Materials provided:

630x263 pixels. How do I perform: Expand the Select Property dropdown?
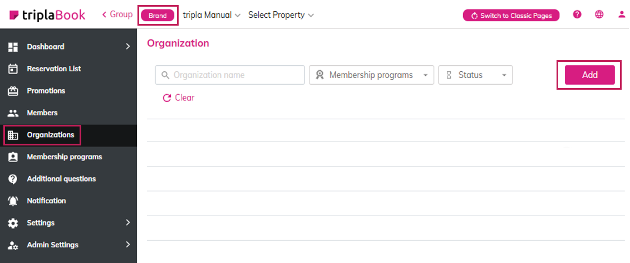coord(281,15)
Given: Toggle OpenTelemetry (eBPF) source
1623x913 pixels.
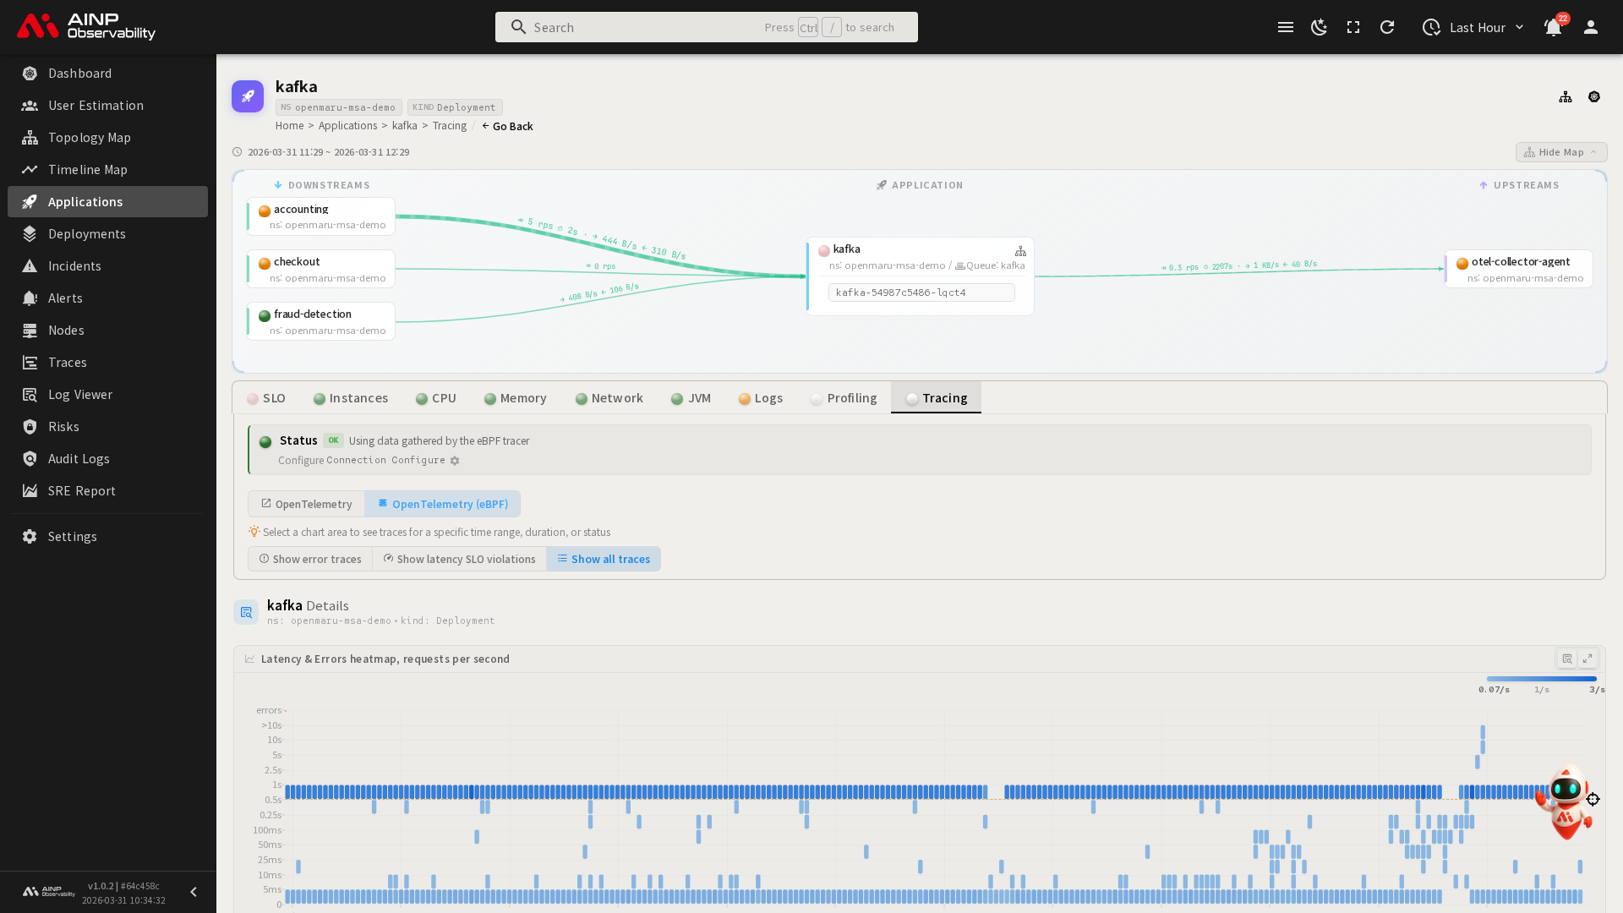Looking at the screenshot, I should coord(442,504).
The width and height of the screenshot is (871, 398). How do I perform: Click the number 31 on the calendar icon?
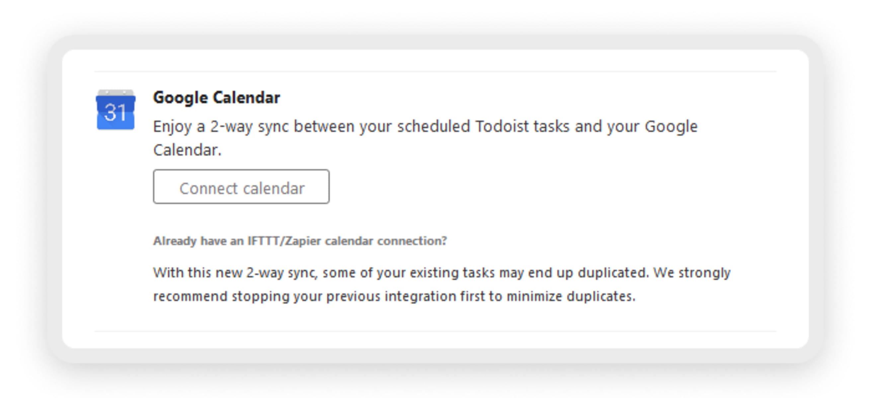pos(116,113)
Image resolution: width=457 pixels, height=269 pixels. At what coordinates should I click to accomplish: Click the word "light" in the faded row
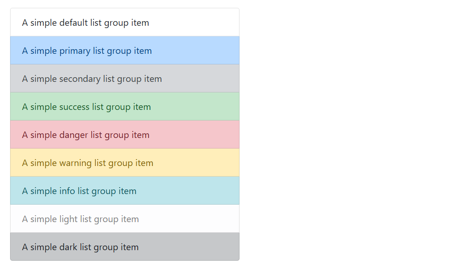pyautogui.click(x=68, y=219)
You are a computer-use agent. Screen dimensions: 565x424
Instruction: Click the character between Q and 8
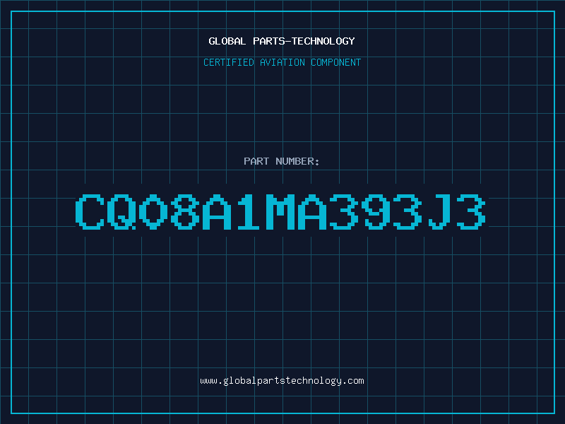[153, 212]
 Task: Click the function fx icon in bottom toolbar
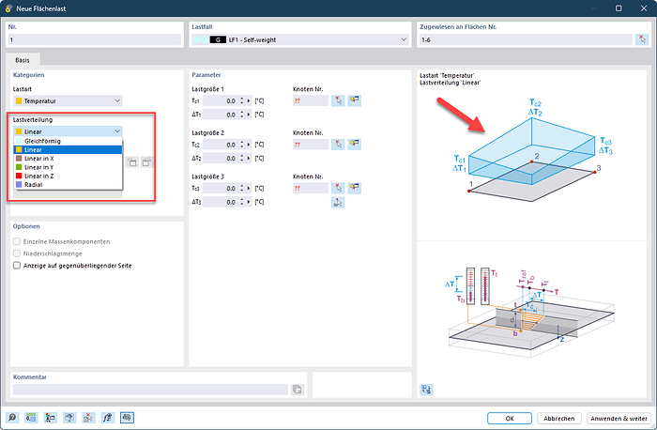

Your task: Rewrite all of the items above, replacing "How do I perform" with "How can I do" and keeping everything else unchanged. Leave the pictures out.

Exercise response:
630x263 pixels. How can I do: Expand the Select Property dropdown?
coord(281,15)
Given: Toggle OpenTelemetry (eBPF) source
1623x913 pixels.
Looking at the screenshot, I should coord(442,504).
The width and height of the screenshot is (871, 398). How can I do: Click the number 31 on the calendar icon?
pos(116,113)
Image resolution: width=457 pixels, height=269 pixels. At what coordinates should I click to accomplish: Click the word "light" in the faded row
pyautogui.click(x=68, y=219)
You are a computer-use agent. Screen dimensions: 565x424
Instruction: Click the character between Q and 8
[153, 212]
 Task: Click the function fx icon in bottom toolbar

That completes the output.